» **EXERCISE DESCRIPTION**
Duplicate the passage of the article on Copts fleeing the Sinai from "A Coptic church official" up to and including "killing 29 people.".

» **TEXT FOR ANALYSIS**

Copts flee targeted IS terror campaign in Sinai

Copts flee targeted IS terror campaign in Sinai
IS in the Sinai continue to target Coptic Christians as hundreds flee the peninsula.
2 min read
26 February, 2017
Coptic Christians arrive at a Church in Ismailiya, seeking refuge [Getty]
Egyptian Coptic Christians fled the Sinai peninsula for a second day in a row on Saturday, following a string of extremist attacks.

A Coptic church official said more families arrived in the Suez canal city of Ismailiya, one day after about 250 Copts sought shelter in just one church there.

President Abdel Fattah al-Sisi has instructed his government to help shelter the displaced people.

Three Christians have been killed this week in the city of El-Arish in the northern Sinai, where Islamic State group-linked militants are waging an insurgency.

Attacks on Christians in the Sinai have proliferated since IS released a video calling for violence against the minority on Sunday 19 February.

The video included an anti-Christian speech recorded last year by Abu Abdullah al-Masri, who later detonated an explosive vest in a Coptic church in Cairo on December 11, killing 29 people.

On Saturday, President Sisi emphasised at a meeting with ministers "the importance of confronting all efforts to disturb security and stability in Egypt", according to a government statement.

Copts, who make up about 10 percent of Egypt's 90 million population, say they are disenfranchised and are poorly treated in both the country's education system and state institutions.

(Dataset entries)
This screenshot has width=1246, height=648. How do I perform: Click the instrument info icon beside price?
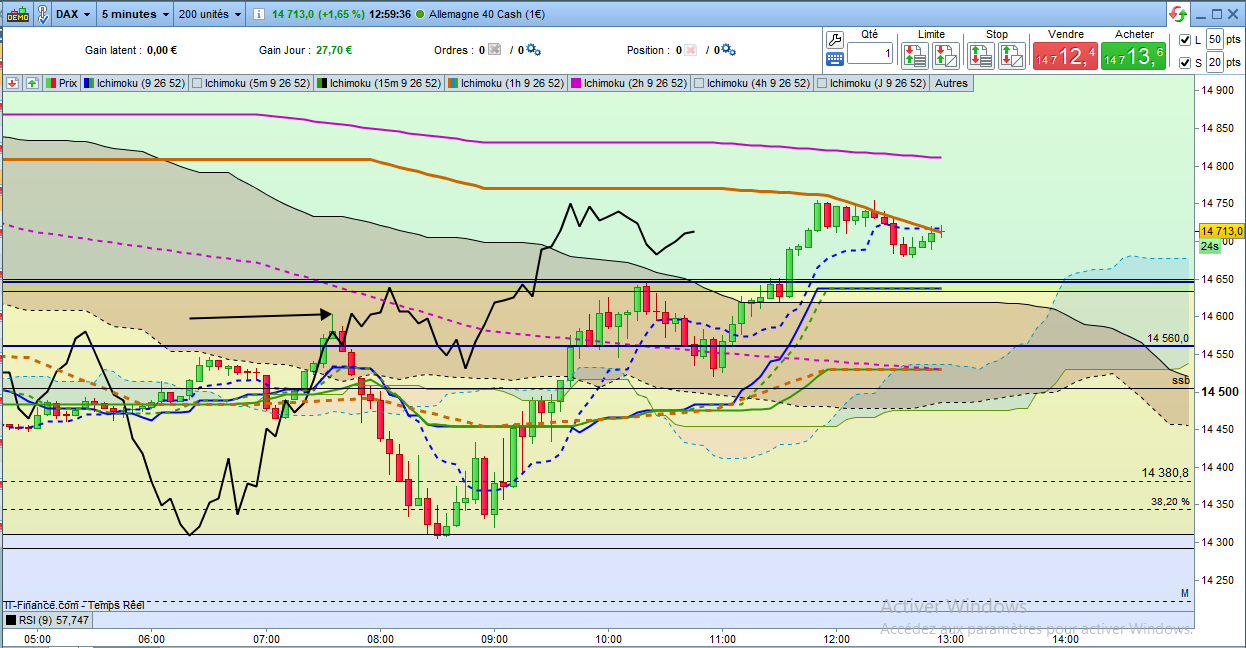(258, 15)
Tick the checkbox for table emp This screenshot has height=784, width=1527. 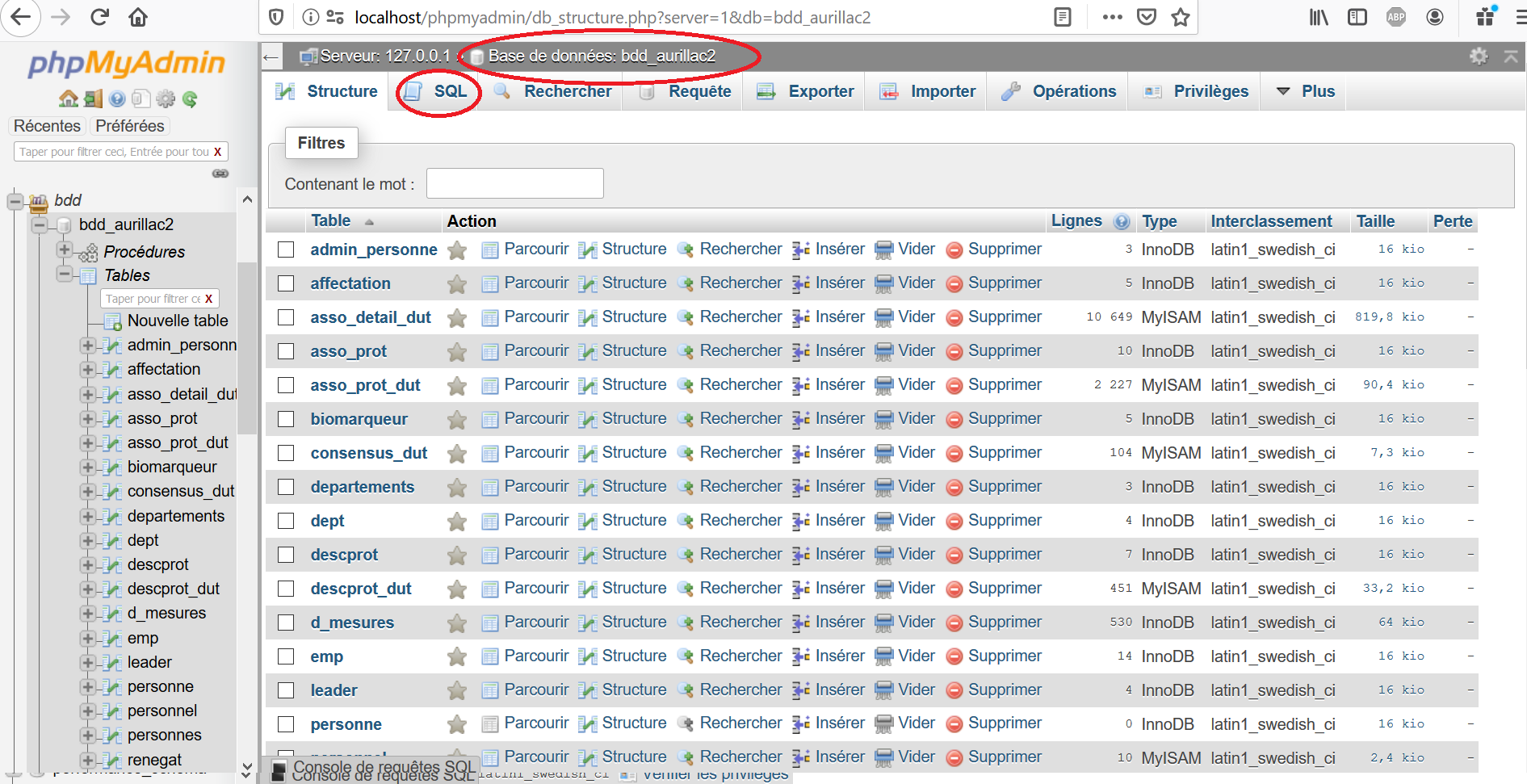click(x=286, y=656)
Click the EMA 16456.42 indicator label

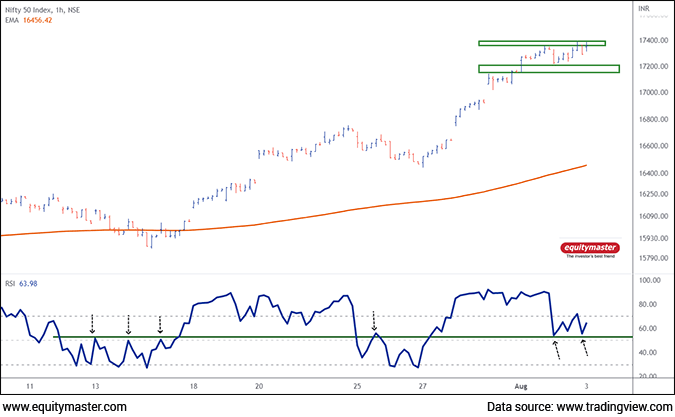30,20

» **EXERCISE RESULT**
A Coptic church official said more families arrived in the Suez canal city of Ismailiya, one day after about 250 Copts sought shelter in just one church there.

President Abdel Fattah al-Sisi has instructed his government to help shelter the displaced people.

Three Christians have been killed this week in the city of El-Arish in the northern Sinai, where Islamic State group-linked militants are waging an insurgency.

Attacks on Christians in the Sinai have proliferated since IS released a video calling for violence against the minority on Sunday 19 February.

The video included an anti-Christian speech recorded last year by Abu Abdullah al-Masri, who later detonated an explosive vest in a Coptic church in Cairo on December 11, killing 29 people.